Harnessing the potential of CO2
CCUS technologies involve the capture of carbon dioxide (CO2) from fuel combustion or industrial processes and recycling it for further usage. CCUS for mitigating climate change is a relatively new space, with 95% of all patents being filed in the last ten years.
For CCUS to be successful, multiple components need to be in sync for the removal or capture of CO2 from the atmosphere, followed by utilisation and storage. CO2 is currently used commercially in a multitude of ways, including in the production of carbonated drinks and urea, which is used for nitrogen-based fertilisers. Other use-cases are emerging, such as in building materials and feedstock for synthetic fuels. Many of the major players in CCUS have recognised the importance of patent filing when it comes to encouraging innovation.

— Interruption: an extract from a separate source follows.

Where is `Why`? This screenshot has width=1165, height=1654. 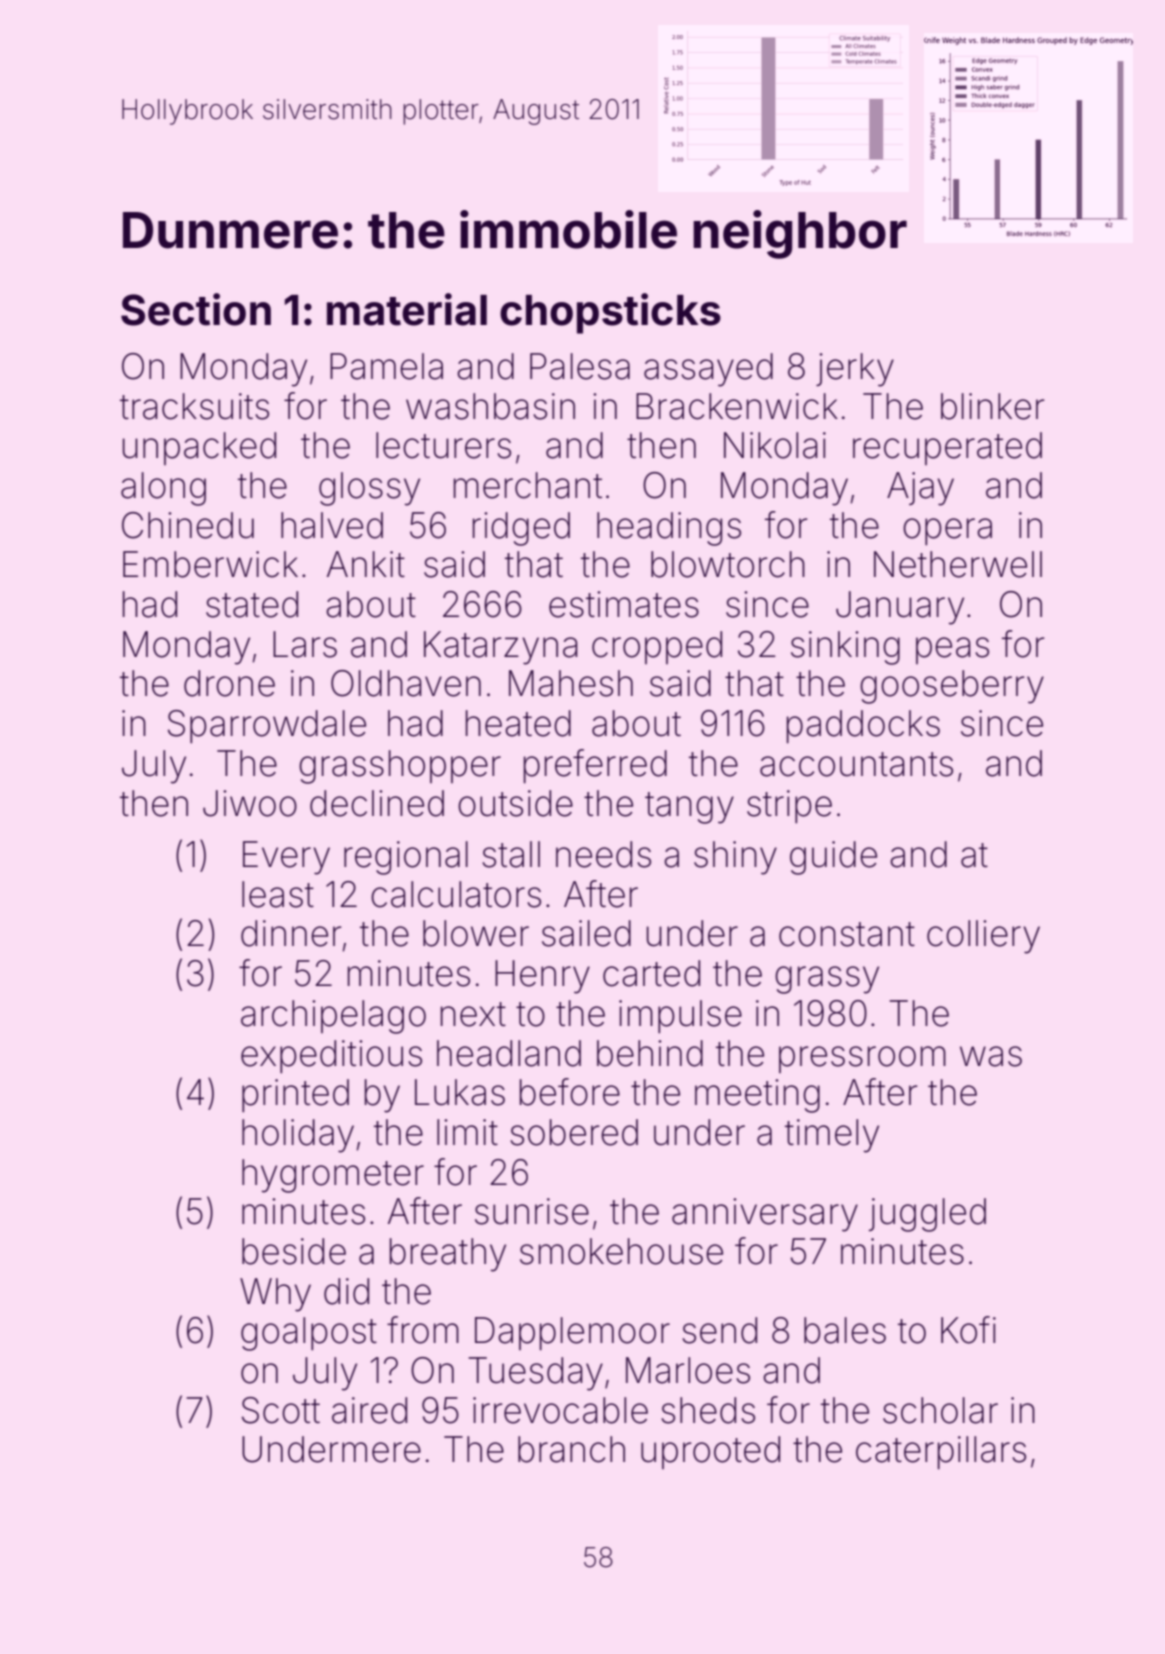
Why is located at coordinates (275, 1295).
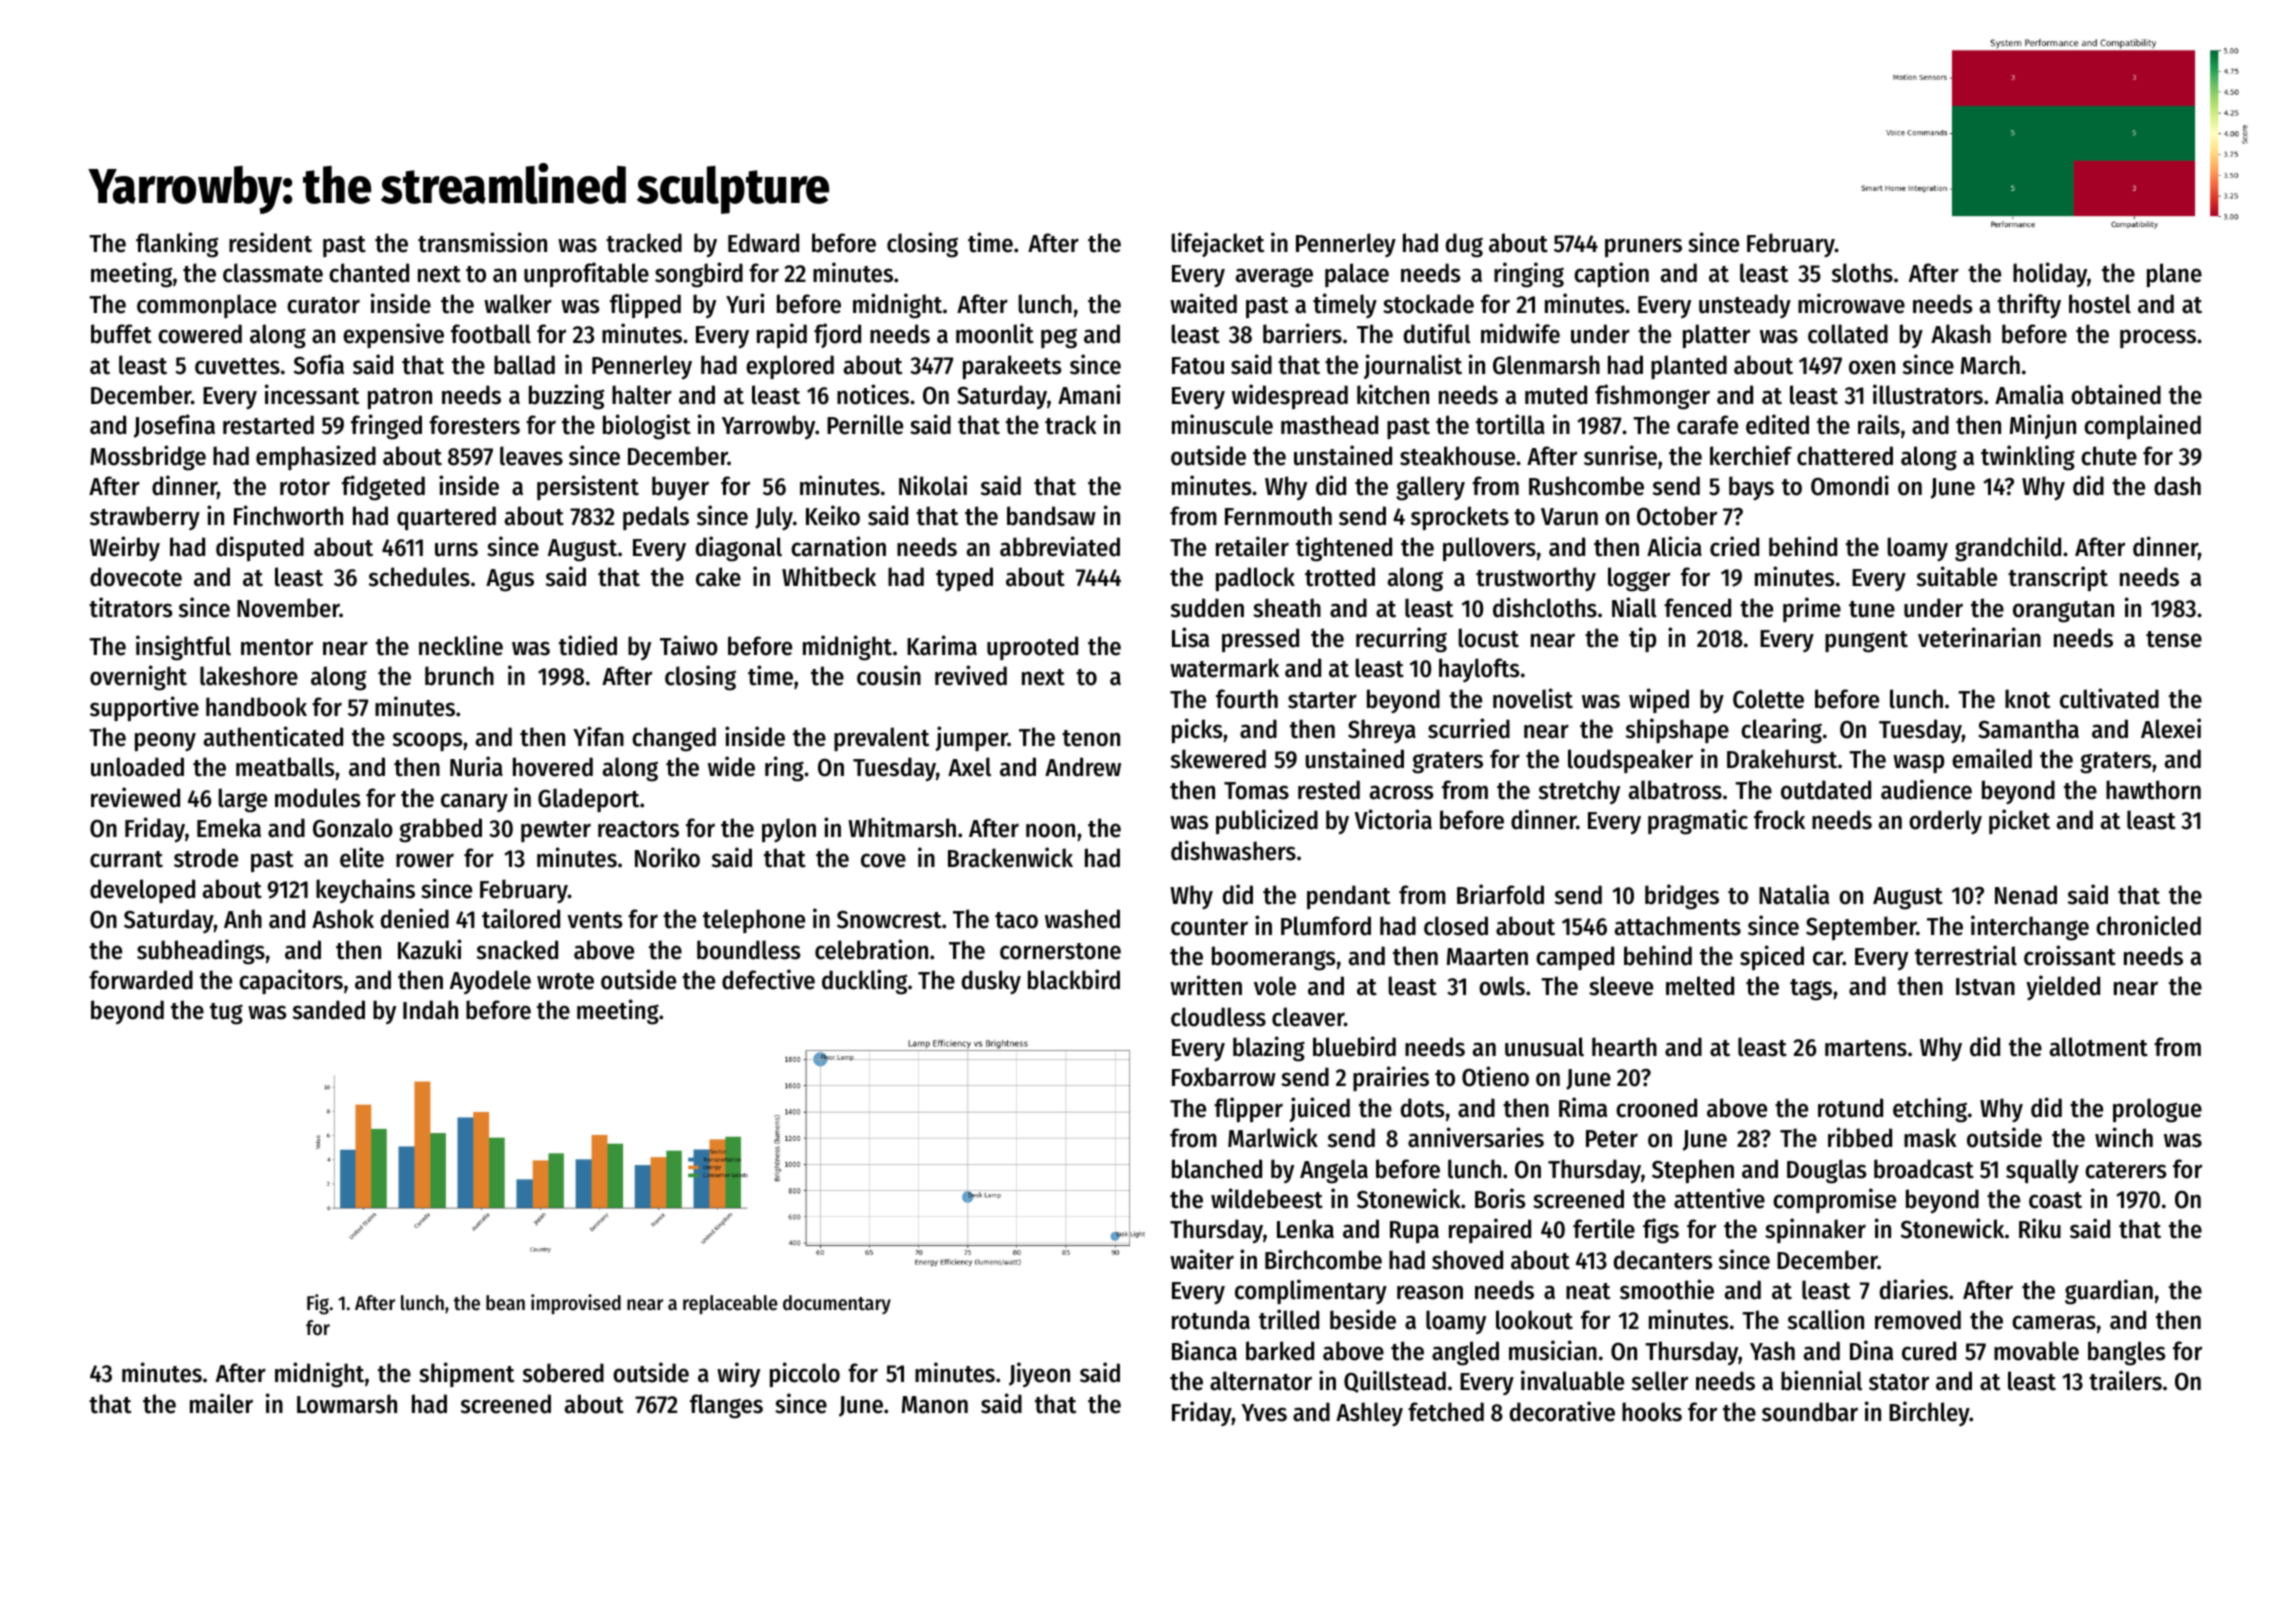  Describe the element at coordinates (1834, 1200) in the page. I see `compromise` at that location.
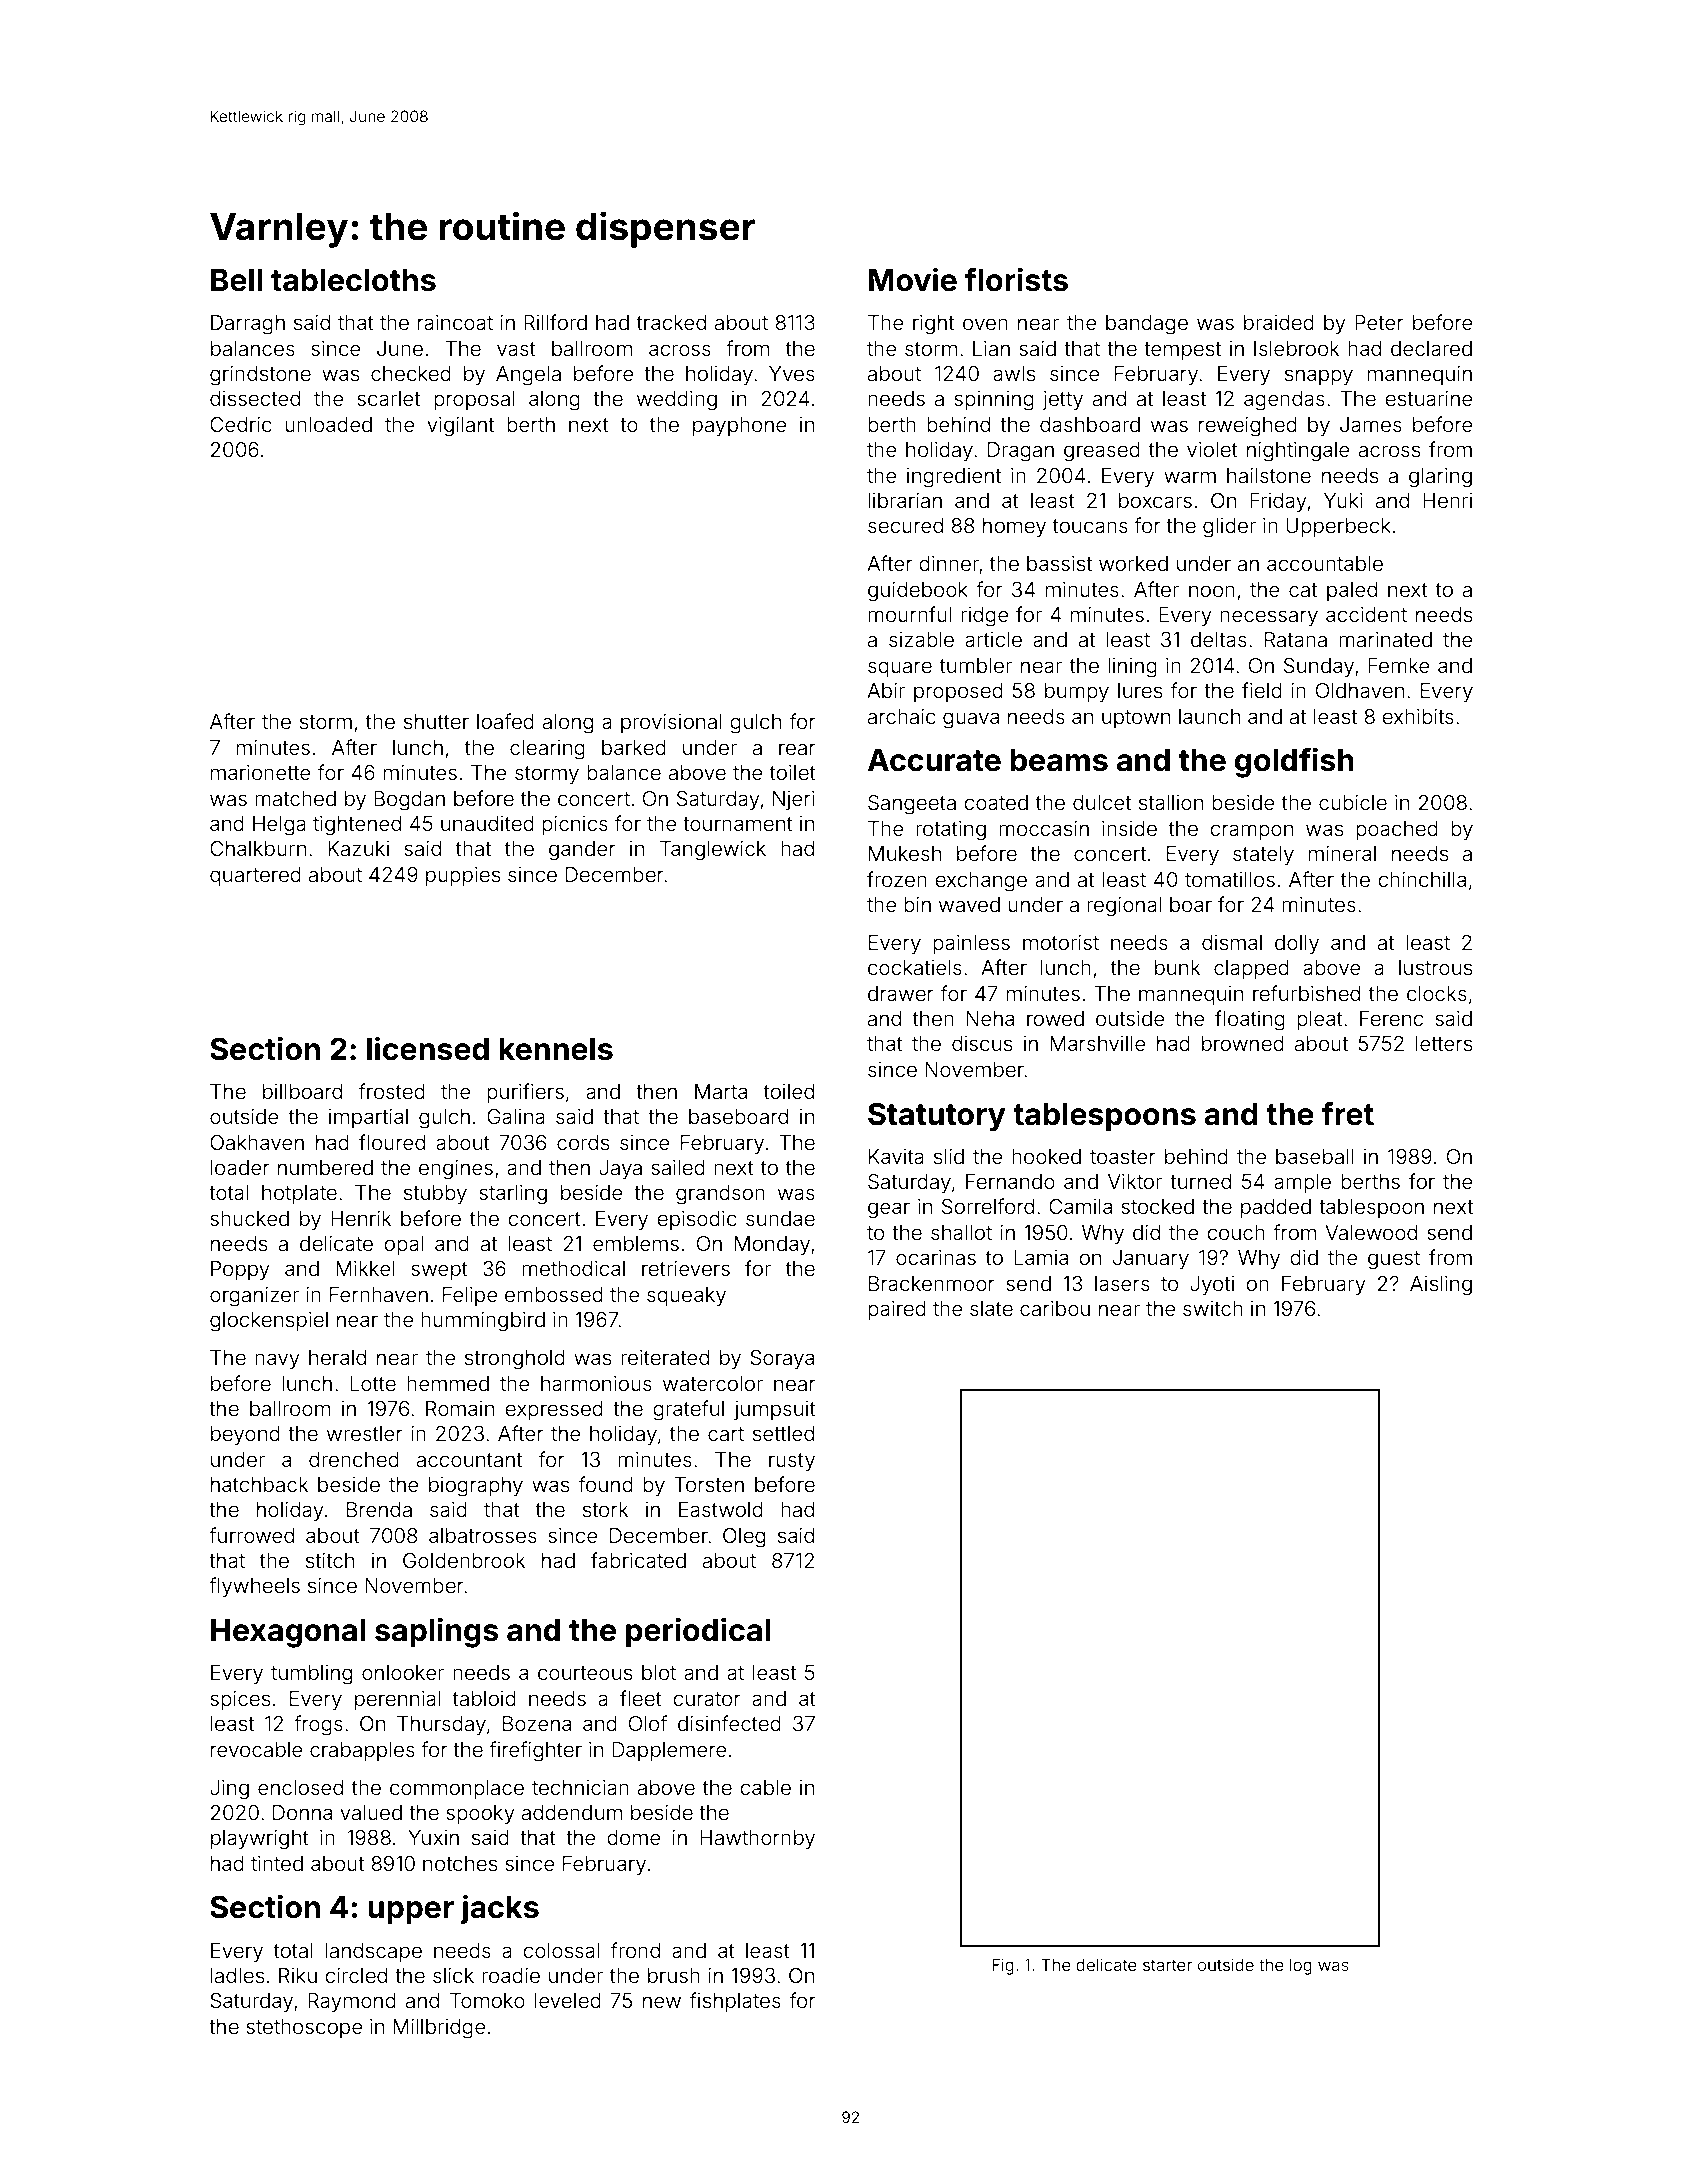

The IEA’s Sustainable Development Scenario (SDS) anticipates that biofuels will reach around 10% of aviation fuel demand by 2030, and close to 20% by 2040. Companies such as Lanzatech are making breakthroughs in CCUS and partnering with the likes of Virgin Atlantic to develop jet fuel from carbon waste gases. Enabled by a comprehensive patent portfolio, they can licence their technology to customers who may then implement the circular economy in their supply chain and product offering. This is an example of a strong patent portfolio proving a significant asset for generating revenue, which in turn funds further technological developments.
The way forward
The transition to net-zero won’t happen overnight, but it’s clear from the patent landscape that companies are seeing the value in patent filing strategies to effectively exploit their research and innovation. It’s also clear patents have a role to play in commercialising innovation in areas where the technology is yet to be proven. Companies with robust patent-filing systems are helping push forward the technological innovation that will get us to net-zero by 2050, and ensuring that other companies in the sector can build on their innovations.